AF group: Risk Major + CRNM bleeding 8.3% ([95% CI 7.8, 8.9]; n=825). Risk Major bleed (MB) 2.4% ([95% CI 2.1, 2.7]; n=239), CRNM bleeding 6.0% ([95% CI 5.5, 6.4]; n=592). MB further stratified by site: gastrointestinal (GI) (1.2%; n=117), urogenital (UG) (0.1%; n=13), intracranial (IC) (0.4%; n=42), all other critical organ (excluding IC) (0.3%; n=26) and all non-critical organ sites (0.4%; n=44).
DVT/PE group: Risk Major + CRNM bleeding 4.2% ([95% CI 3.7, 4.7]; n=240). Risk MB 1.4% ([95% CI 1.1, 1.7]; n=82), CRNM bleeding 2.8% ([95% CI 2.4, 3.3]; n=162). MB further stratified by site: GI (0.7%; n=38), UG (0.3%; n=18), IC (0.2%; n=12), all other critical organ (excluding IC) (0.1%; n=4) and all non-critical organ sites (0.2%; n=10).
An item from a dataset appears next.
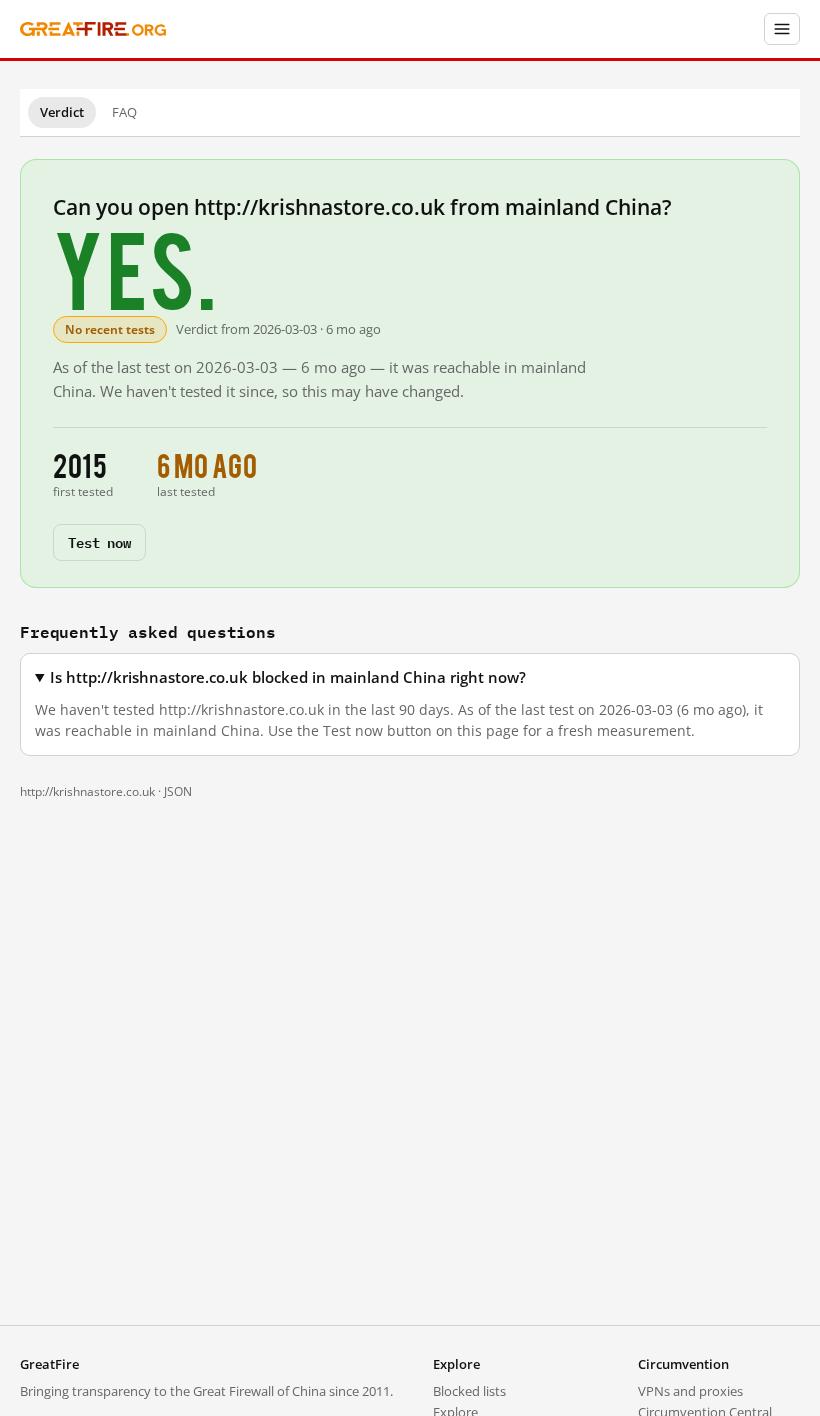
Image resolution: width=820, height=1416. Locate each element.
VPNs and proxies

For the primary outcome of major bleeding, the estimates of risk in the AF and DVT/PE rivaroxaban user populations were overall low and consistent with those estimated from clinical trial data. Differences in methodologies and analysed study populations prevent meaningful comparisons with other studies. This study design has unique strengths, including the collection of timely, granular data directly from prescribing GPs, however selective reporting of outcomes and selection bias might be present, and should be considered when interpreting results.